_REQUIRED ACTION_
For the entries below, repeat exactly each line starting with the one that contains "Trustpilot (1116, 556)" and going on through the one that contains "Data Protection (252, 2545)", and no others.

_DATASET ENTRIES_

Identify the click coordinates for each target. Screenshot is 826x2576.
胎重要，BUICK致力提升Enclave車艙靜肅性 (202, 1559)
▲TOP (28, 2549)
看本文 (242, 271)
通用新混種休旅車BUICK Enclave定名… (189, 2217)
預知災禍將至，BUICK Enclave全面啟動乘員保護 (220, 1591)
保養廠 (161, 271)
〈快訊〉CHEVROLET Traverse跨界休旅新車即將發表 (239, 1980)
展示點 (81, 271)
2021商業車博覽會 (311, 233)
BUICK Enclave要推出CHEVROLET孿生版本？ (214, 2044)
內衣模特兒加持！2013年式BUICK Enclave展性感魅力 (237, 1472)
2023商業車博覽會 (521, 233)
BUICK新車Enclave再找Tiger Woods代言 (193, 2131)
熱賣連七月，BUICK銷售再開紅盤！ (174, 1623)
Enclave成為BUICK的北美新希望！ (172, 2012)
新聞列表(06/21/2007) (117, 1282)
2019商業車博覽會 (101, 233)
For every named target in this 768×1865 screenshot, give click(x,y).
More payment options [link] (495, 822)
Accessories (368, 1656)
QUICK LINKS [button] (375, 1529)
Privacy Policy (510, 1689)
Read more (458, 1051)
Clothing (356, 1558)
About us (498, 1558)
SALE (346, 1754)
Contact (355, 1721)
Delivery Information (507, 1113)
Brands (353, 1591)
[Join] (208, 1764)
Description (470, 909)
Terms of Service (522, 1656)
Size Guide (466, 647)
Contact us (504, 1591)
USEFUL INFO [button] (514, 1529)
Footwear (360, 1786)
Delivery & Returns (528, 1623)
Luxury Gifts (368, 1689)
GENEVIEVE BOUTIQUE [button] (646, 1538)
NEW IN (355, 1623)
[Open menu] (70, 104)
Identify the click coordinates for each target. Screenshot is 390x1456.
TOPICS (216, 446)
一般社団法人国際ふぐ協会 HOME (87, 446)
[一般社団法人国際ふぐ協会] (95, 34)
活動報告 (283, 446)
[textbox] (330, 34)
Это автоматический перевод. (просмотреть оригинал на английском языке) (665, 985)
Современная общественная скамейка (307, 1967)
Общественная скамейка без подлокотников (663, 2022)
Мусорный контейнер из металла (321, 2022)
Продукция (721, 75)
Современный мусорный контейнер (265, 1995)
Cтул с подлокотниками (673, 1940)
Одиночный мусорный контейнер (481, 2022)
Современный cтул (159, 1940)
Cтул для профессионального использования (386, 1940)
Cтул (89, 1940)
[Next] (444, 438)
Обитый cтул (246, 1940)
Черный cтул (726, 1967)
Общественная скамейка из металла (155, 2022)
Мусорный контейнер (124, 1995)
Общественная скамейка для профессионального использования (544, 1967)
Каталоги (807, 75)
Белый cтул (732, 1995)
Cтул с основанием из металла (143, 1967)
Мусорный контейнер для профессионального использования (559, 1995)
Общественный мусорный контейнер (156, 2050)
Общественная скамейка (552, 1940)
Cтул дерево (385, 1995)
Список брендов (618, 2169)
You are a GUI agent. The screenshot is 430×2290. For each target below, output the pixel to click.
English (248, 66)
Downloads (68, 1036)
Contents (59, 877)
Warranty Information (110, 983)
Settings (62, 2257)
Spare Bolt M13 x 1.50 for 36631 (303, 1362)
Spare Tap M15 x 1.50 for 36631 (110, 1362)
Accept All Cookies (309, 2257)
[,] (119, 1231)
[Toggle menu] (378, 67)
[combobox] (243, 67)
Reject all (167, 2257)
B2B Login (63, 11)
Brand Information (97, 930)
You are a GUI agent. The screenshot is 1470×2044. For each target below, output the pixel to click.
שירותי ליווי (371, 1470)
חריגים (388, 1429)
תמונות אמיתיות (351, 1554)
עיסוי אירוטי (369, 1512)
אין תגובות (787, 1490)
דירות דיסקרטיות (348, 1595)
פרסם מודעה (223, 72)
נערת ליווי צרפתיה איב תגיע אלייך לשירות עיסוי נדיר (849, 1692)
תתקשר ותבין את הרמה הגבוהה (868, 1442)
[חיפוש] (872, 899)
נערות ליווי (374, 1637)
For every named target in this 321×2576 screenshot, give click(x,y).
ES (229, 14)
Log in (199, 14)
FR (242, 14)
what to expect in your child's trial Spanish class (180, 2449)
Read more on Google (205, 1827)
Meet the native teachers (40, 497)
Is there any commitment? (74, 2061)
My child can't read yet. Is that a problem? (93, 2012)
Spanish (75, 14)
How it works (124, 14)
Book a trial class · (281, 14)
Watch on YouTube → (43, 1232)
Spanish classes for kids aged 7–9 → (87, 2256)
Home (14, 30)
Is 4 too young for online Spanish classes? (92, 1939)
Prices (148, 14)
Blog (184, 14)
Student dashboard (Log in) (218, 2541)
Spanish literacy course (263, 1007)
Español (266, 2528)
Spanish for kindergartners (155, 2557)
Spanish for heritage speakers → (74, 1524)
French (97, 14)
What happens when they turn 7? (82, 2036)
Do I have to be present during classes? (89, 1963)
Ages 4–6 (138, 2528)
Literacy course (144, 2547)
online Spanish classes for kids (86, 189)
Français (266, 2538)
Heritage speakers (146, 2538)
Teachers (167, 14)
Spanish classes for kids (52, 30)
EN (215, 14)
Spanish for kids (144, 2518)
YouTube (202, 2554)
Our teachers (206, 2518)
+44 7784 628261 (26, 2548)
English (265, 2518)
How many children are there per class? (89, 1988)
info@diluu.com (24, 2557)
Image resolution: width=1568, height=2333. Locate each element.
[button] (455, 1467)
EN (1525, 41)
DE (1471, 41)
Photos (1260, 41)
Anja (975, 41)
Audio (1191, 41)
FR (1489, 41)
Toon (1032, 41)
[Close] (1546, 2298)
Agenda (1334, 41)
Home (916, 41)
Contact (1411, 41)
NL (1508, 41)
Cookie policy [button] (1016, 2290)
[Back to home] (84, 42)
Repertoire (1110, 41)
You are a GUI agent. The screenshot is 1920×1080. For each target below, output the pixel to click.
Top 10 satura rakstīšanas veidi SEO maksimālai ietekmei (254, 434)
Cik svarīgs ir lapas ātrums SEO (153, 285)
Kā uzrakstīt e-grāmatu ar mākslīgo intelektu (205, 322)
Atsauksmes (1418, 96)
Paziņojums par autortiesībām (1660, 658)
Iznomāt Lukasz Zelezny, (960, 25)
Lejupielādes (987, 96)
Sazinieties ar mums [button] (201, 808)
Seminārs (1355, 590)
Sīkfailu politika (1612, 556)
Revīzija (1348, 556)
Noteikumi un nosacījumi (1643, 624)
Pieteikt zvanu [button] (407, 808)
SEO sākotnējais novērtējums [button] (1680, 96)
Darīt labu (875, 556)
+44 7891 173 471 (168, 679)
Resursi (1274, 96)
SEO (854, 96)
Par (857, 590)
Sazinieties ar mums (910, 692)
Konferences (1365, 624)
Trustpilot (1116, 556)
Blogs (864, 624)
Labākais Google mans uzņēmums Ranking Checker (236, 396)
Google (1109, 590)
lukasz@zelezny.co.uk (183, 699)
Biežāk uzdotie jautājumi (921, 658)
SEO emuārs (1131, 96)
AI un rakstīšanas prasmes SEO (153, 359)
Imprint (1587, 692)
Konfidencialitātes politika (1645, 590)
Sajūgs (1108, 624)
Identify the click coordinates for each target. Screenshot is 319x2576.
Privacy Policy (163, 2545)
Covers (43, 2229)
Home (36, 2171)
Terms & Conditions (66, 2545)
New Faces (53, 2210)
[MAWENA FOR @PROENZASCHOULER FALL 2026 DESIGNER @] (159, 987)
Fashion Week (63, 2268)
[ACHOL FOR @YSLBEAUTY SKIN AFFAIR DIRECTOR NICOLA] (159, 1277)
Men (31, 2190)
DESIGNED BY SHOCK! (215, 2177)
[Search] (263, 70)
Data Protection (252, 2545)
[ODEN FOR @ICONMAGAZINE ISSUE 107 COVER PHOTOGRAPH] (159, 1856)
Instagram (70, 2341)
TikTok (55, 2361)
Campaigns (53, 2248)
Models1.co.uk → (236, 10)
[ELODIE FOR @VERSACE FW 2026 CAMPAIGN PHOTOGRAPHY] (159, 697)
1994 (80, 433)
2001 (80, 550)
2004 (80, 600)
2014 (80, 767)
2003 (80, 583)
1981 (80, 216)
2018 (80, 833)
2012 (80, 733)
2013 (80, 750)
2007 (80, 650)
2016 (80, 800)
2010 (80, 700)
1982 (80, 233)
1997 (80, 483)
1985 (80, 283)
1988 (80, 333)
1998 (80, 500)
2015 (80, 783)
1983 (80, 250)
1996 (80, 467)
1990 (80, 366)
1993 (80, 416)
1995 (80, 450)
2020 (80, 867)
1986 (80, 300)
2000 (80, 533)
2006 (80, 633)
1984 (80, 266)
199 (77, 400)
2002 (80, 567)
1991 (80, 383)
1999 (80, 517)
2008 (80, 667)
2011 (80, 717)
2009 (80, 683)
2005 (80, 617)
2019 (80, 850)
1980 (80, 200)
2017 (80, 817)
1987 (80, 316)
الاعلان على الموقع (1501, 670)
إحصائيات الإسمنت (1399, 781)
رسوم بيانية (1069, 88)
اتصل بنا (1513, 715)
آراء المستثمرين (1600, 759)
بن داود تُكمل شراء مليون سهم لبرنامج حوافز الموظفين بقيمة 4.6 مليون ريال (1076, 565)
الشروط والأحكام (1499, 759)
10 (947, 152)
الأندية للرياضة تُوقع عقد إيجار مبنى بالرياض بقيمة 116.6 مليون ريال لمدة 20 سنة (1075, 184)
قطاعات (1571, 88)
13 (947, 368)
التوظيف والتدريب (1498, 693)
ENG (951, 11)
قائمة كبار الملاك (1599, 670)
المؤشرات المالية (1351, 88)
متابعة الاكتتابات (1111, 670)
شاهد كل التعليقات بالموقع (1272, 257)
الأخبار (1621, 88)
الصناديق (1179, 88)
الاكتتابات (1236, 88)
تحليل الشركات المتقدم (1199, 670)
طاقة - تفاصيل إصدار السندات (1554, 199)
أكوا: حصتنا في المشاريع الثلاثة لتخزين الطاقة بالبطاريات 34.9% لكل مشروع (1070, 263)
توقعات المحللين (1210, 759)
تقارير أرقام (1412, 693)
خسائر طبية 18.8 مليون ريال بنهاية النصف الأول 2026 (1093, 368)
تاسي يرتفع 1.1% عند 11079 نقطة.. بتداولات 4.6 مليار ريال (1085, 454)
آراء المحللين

_TASK SOLUTION_
Trustpilot (1116, 556)
Blogs (864, 624)
Labākais Google mans uzņēmums Ranking Checker (236, 396)
Google (1109, 590)
lukasz@zelezny.co.uk (183, 699)
Biežāk uzdotie jautājumi (921, 658)
SEO emuārs (1131, 96)
AI un rakstīšanas prasmes SEO (153, 359)
Imprint (1587, 692)
Konfidencialitātes politika (1645, 590)
Sajūgs (1108, 624)
Identify the click coordinates for each target. Screenshot is 319x2576.
Privacy Policy (163, 2545)
Covers (43, 2229)
Home (36, 2171)
Terms & Conditions (66, 2545)
New Faces (53, 2210)
[MAWENA FOR @PROENZASCHOULER FALL 2026 DESIGNER @] (159, 987)
Fashion Week (63, 2268)
[ACHOL FOR @YSLBEAUTY SKIN AFFAIR DIRECTOR NICOLA] (159, 1277)
Men (31, 2190)
DESIGNED BY SHOCK! (215, 2177)
[Search] (263, 70)
Data Protection (252, 2545)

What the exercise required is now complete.